## Directions
In the records below, find each line with the word "icon" and copy it.
*** Opening Material for the task ***
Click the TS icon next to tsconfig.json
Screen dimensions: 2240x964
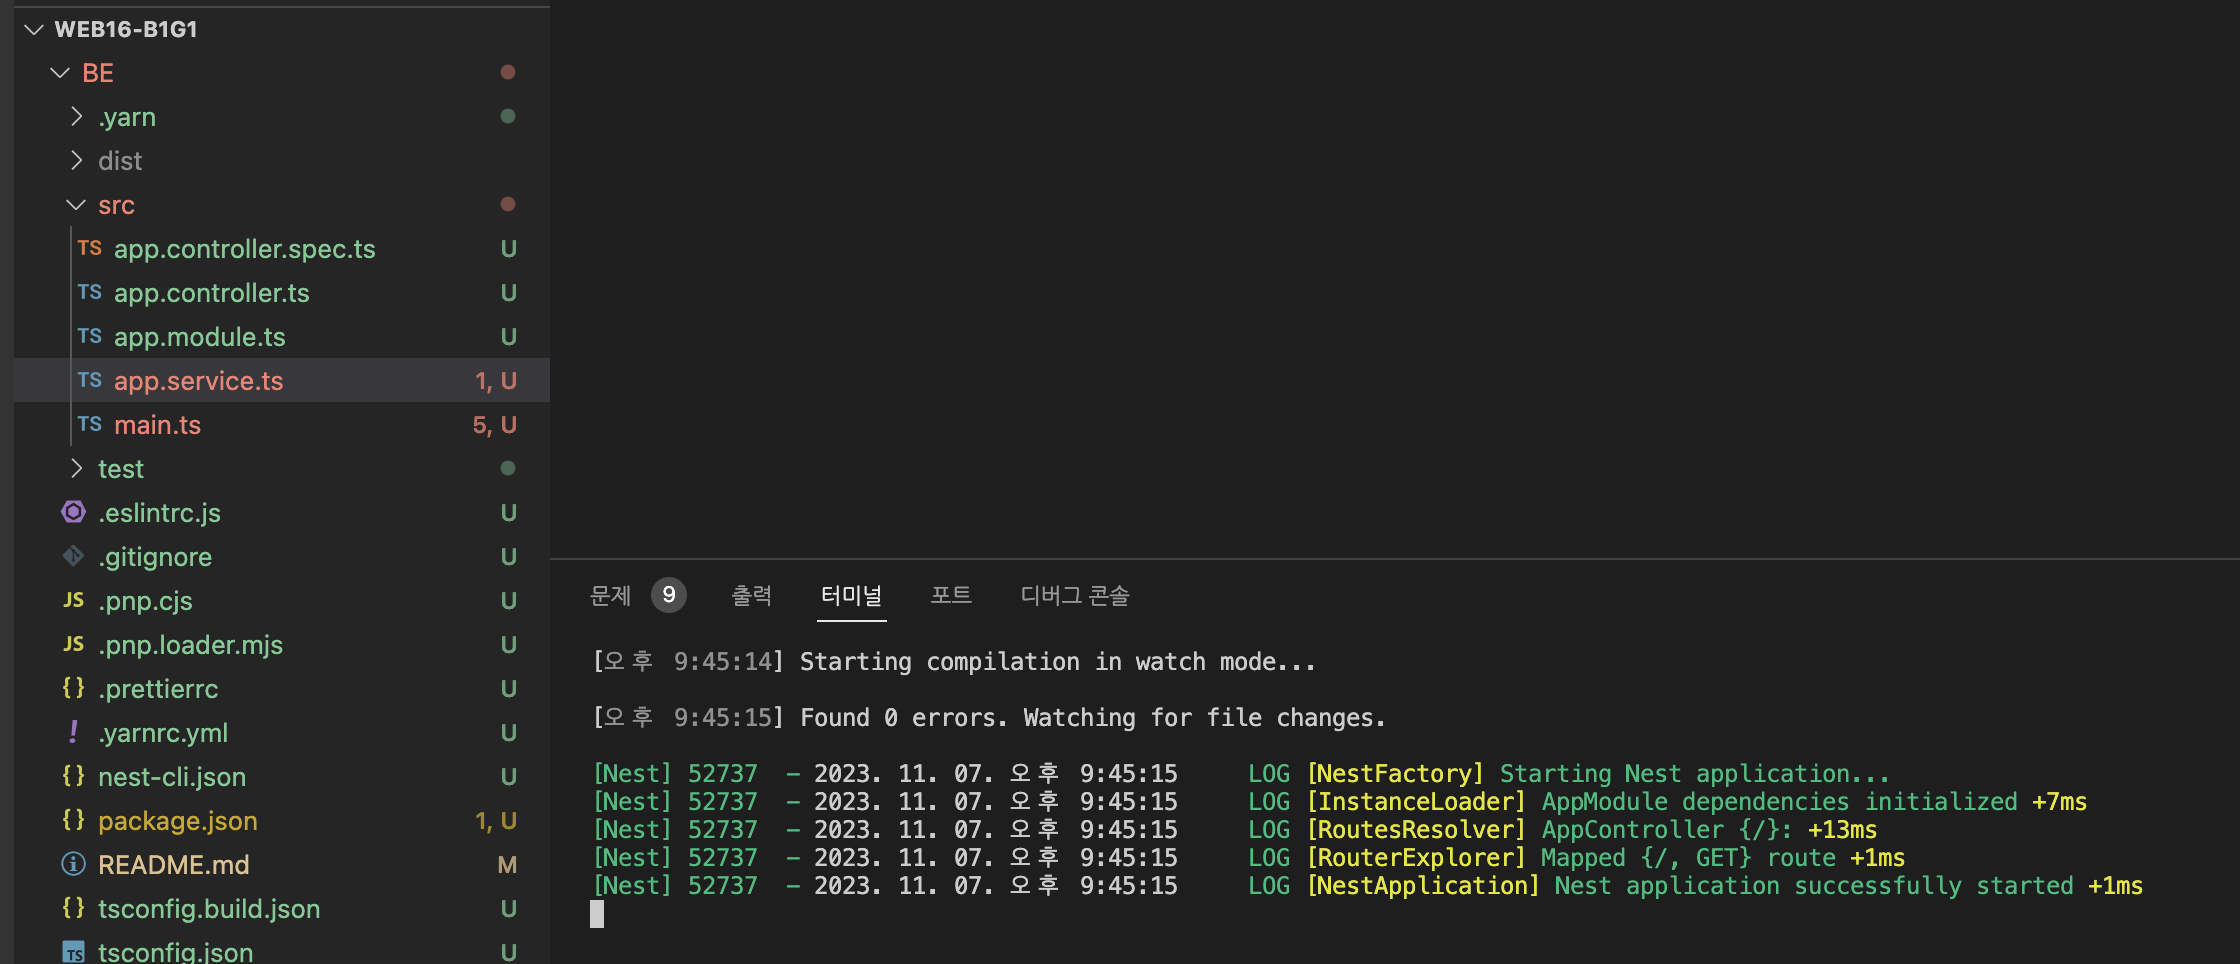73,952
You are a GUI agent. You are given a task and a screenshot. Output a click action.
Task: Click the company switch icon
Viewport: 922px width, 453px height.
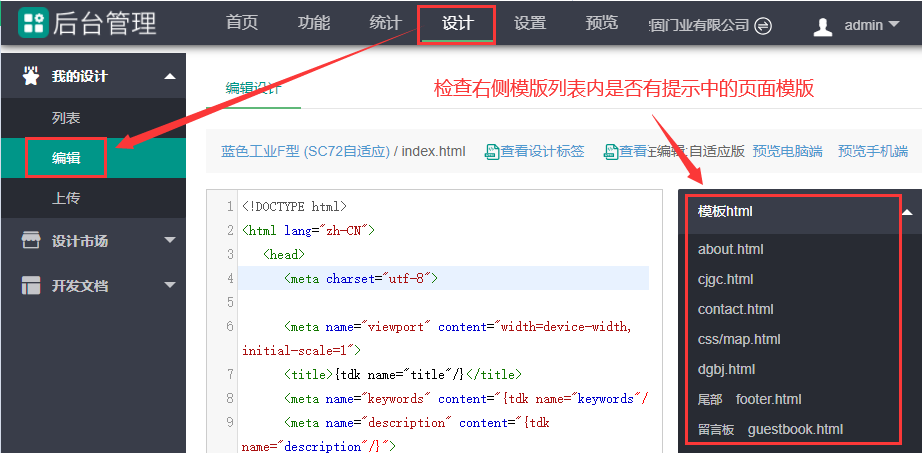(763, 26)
*** Closing Material for the task ***
*** Opening Material for the task ***
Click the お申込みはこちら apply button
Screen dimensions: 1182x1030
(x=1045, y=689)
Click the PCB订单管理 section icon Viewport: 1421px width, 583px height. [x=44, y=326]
*** Closing Material for the task ***
*** Opening Material for the task ***
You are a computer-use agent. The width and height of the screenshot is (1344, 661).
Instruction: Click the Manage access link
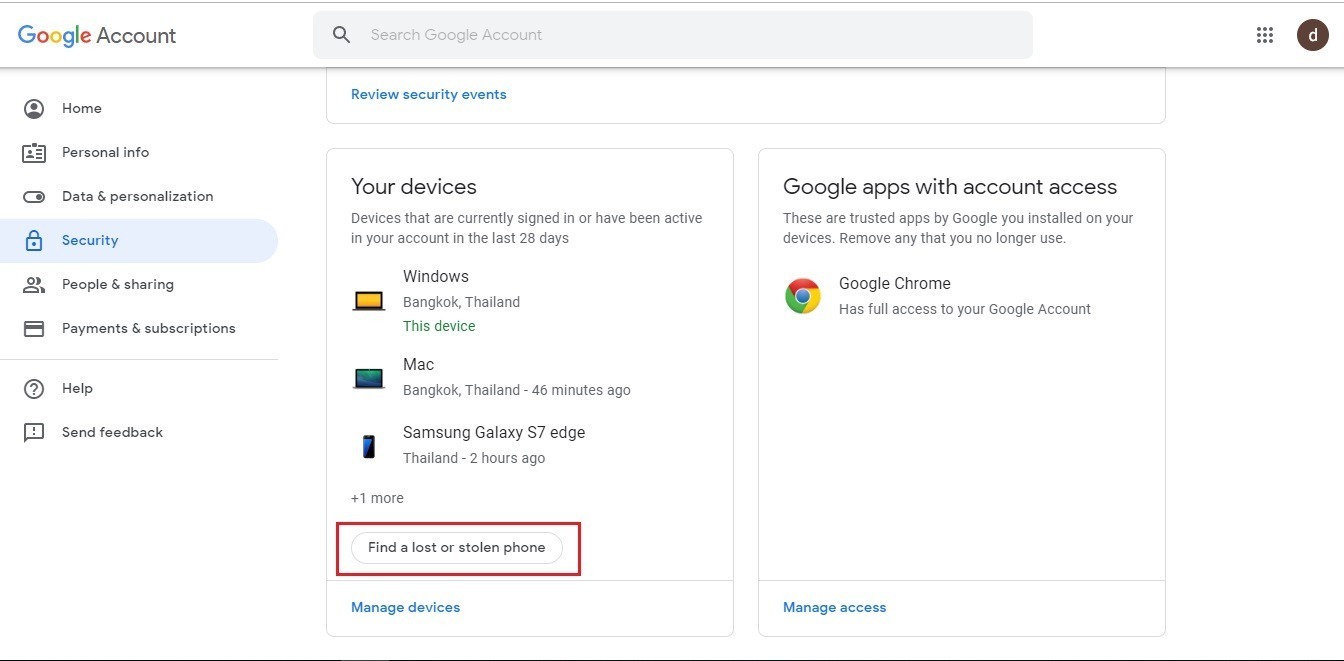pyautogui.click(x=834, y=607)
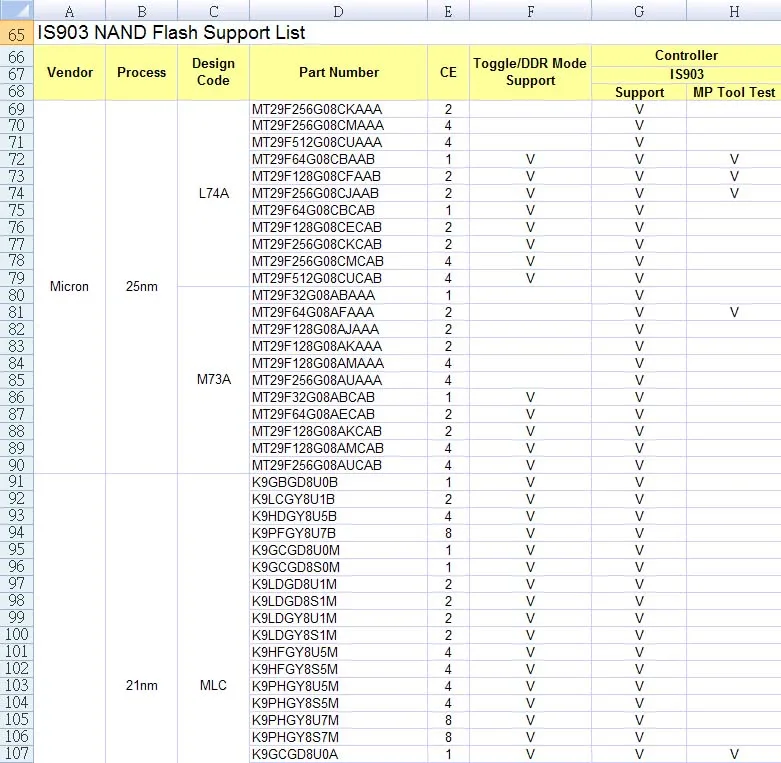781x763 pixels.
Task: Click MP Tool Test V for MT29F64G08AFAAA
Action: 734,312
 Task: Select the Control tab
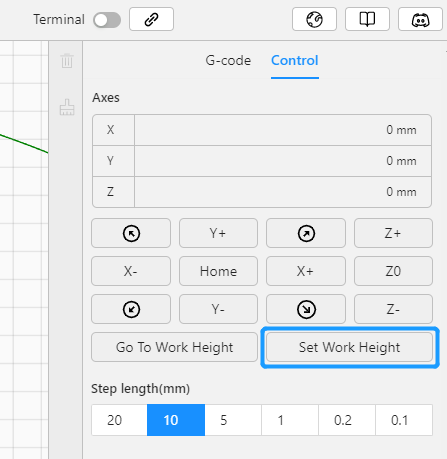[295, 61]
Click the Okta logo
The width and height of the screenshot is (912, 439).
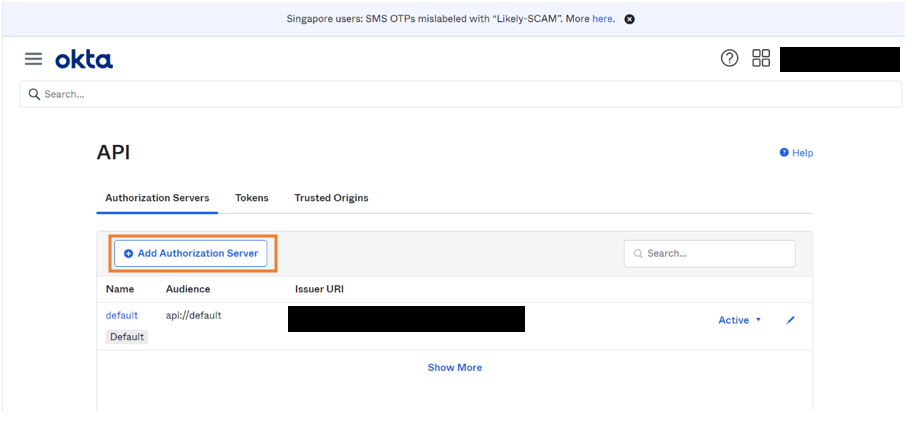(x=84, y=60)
*** Closing Material for the task ***
## Solution
Click the TS icon next to tsconfig.json
Task: Click the company switch icon
Click the PCB订单管理 section icon Viewport: 1421px width, 583px height. [x=44, y=326]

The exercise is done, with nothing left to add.